Mgr Barthélemy Adoukonou : « Le pape François nous pousse à approfondir notre propre culture »
Il est le fondateur d’un mouvement de théologiens africains (le Sillon noir) et fut un proche de Benoît XVI. Le Béninois Barthélemy Adoukonou est un fervent défenseur de la place de l’Afrique au sein de l’Église catholique. Depuis 2009, il est, au Vatican, le secrétaire du Conseil pontifical de la culture.
Jeune Afrique : En quoi le pape François est-il proche du continent africain ?
Mgr Barthélemy Adoukonou : Le saint-père vient du "bout du monde", comme il le dit lui-même, par opposition à un centre qui serait européen. Pour différentes qu’elles soient, les cultures sud-américaine et africaine sont l’une et l’autre "à la périphérie". Le pape n’a pas d’itinéraire personnel sur notre continent, mais il partage avec de nombreux Africains une même expérience de la pauvreté. À Lampedusa, en juillet 2013, il est allé à la rencontre de cette pauvreté à travers les migrants subsahariens, au coeur d’une humanité en naufrage. Il sait que la pauvreté nie la culture et nous réduit parfois en esclavage.
A-t-il un "agenda africain" ?
Le pape va rencontrer de nombreux évêques du continent dans le cadre des visites ad limina que les conférences épiscopales nationales sont tenues de faire à Rome tous les cinq ans. Une dizaine d’entre elles auront lieu cette année, celles notamment de la Côte d’Ivoire, du Rwanda, de la Guinée, de la RD Congo et de Madagascar. Cela lui permettra de nourrir sa réflexion. Je sais aussi qu’il attache une importance particulière à la contribution de l’Afrique au Synode des évêques sur la famille [5-14 octobre].
Quel impact a son élection sur la gouvernance de l’Église en Afrique ?
Ce pape sud-américain n’a pas une vision européocentrée. Il appelle l’Église à sortir d’elle-même pour aller en mission, en prenant en compte la diversité des cultures. Il veut que la papauté se définisse avec les évêques du monde entier. La réforme de la curie romaine [l’administration vaticane] n’est plus une affaire uniquement européenne ! Nous sommes davantage en collégialité et en interculturalité.
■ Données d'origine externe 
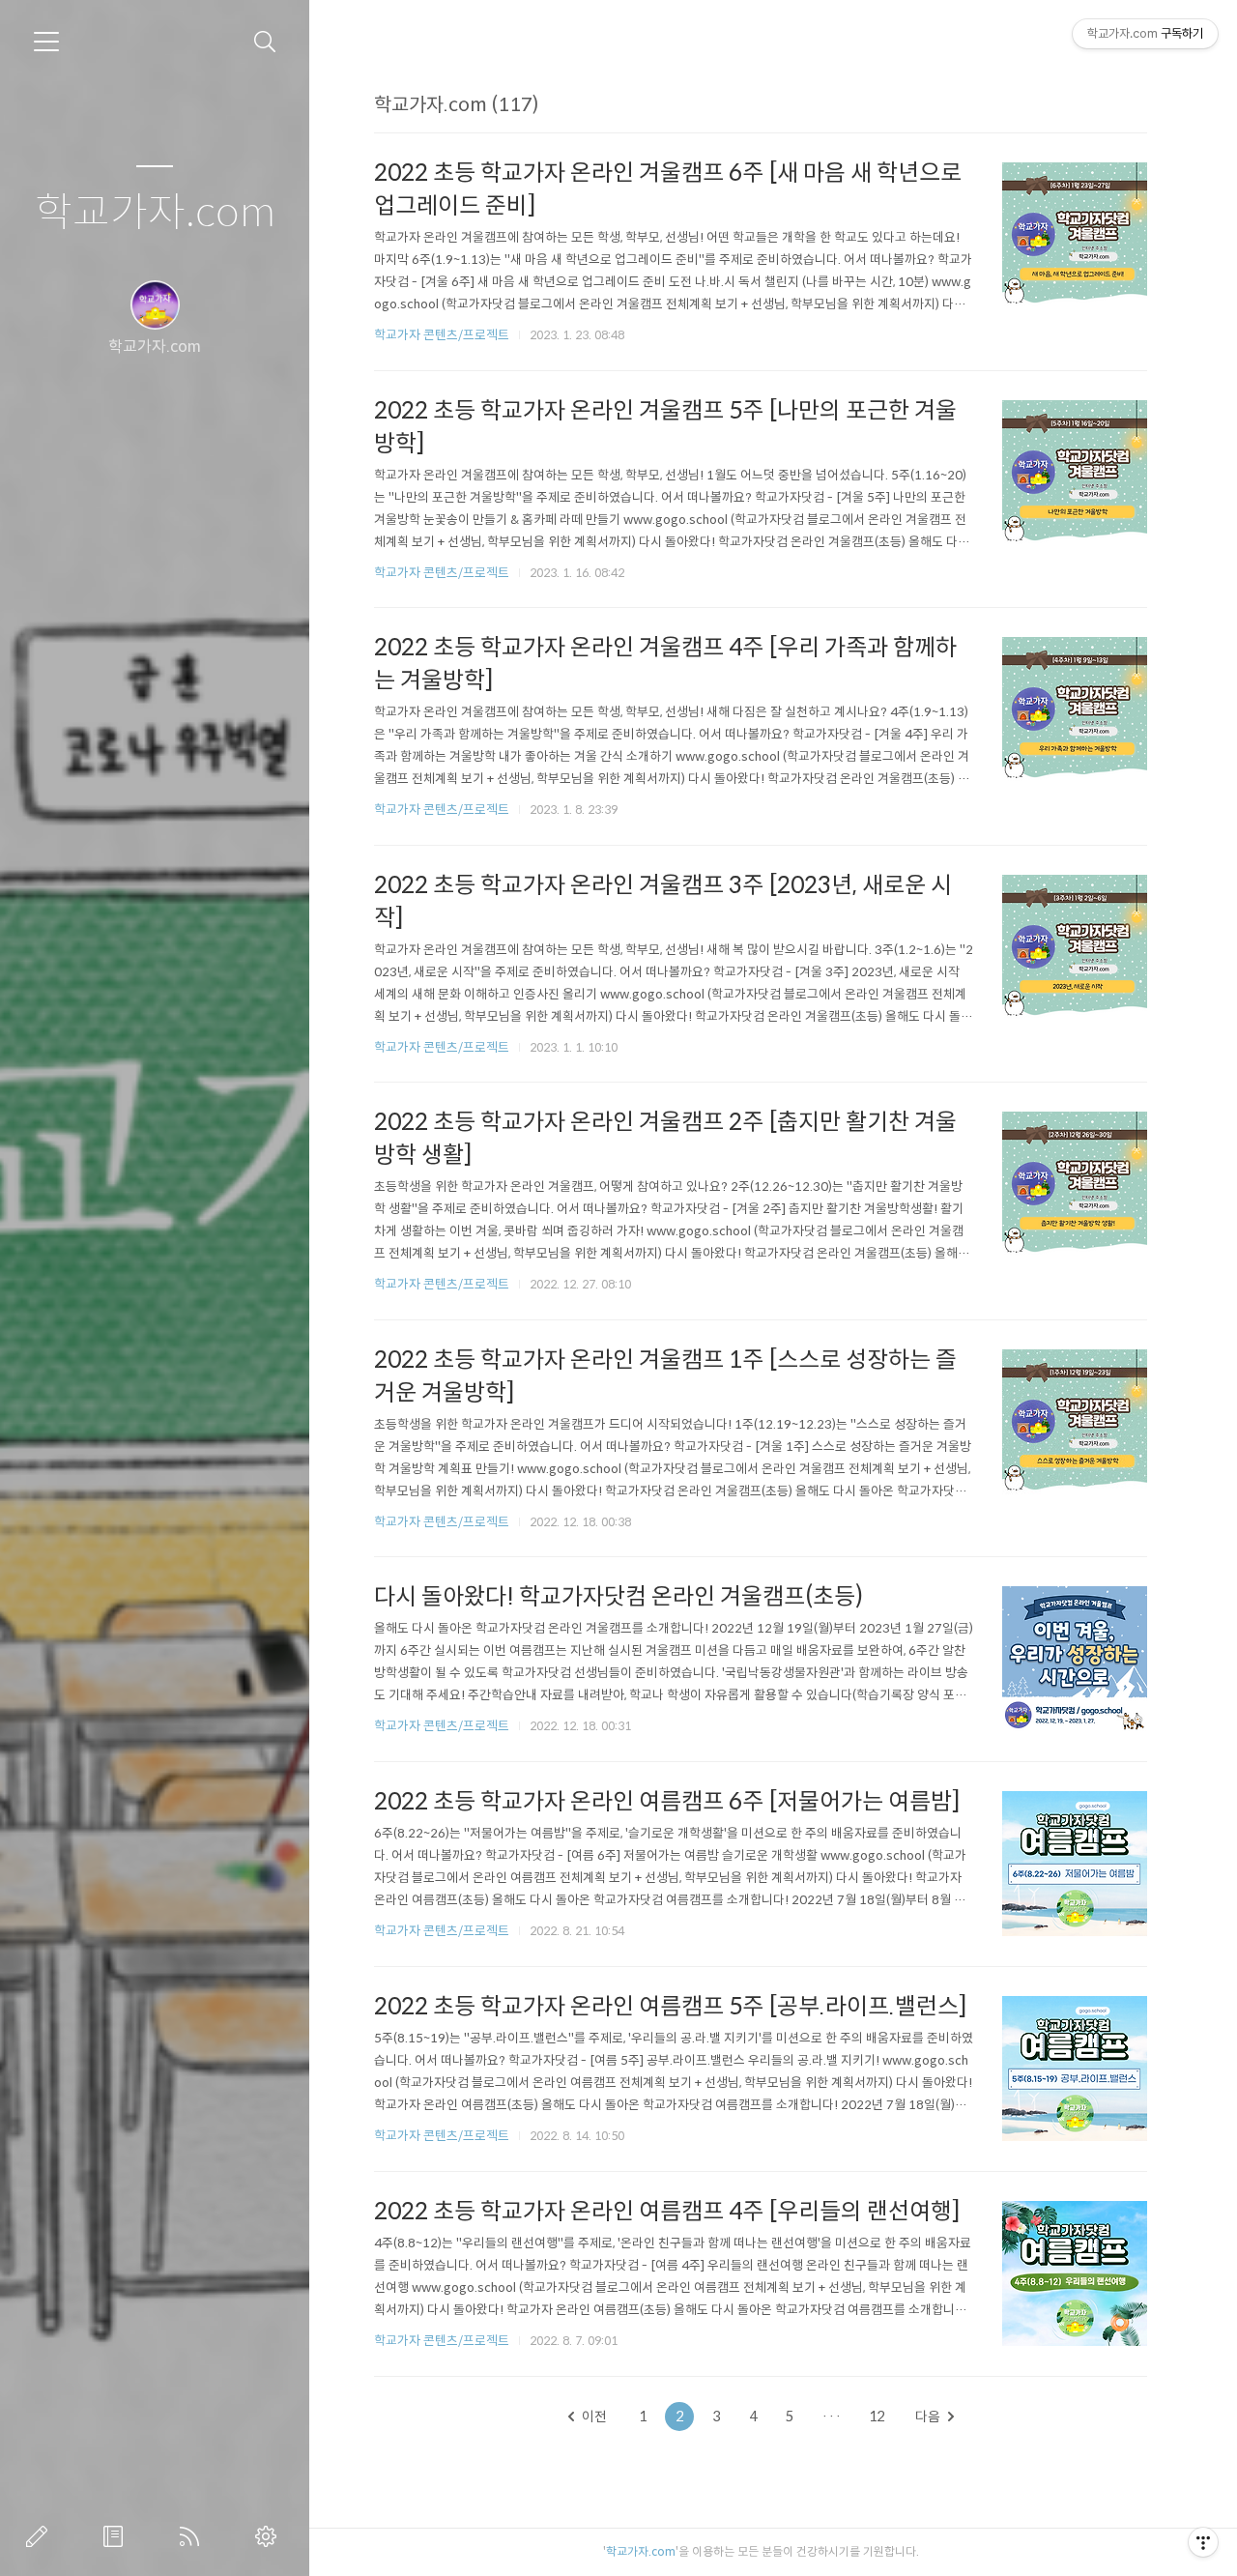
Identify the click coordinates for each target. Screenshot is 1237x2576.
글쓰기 (40, 2536)
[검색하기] (265, 42)
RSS (193, 2536)
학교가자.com (155, 213)
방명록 (117, 2536)
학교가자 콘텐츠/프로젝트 (441, 335)
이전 (594, 2416)
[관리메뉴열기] (1203, 2542)
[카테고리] (46, 41)
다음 (927, 2416)
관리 (269, 2536)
Mgr Laurent Monsengwo, qui représente l’Afrique au "C8", le conseil spécial du pape, semble avoir une place cruciale…
C’est une figure catholique africaine de premier plan, il était un choix logique. Mgr Monsengwo s’est beaucoup impliqué dans les questions de justice et de paix dans son pays, la RD Congo. Et il a longtemps présidé le Symposium des conférences épiscopales d’Afrique et de Madagascar, qui rassemble tous les évêques du continent.
Cinquante ans après le concile Vatican II, où en est le processus d’inculturation en Afrique, qui vise à davantage ancrer la foi dans les cultures locales ?
Le saint-père pousse le monde, et donc l’Afrique, à sortir de la culture occidentale dominante. Cela signifie que nous, catholiques africains, devons nous approprier notre propre culture, avoir une conscience historique et, même, ne pas rejeter en bloc les religions traditionnelles, d’où nous venons, dans lesquelles on peut déceler des éléments d’attente du christianisme.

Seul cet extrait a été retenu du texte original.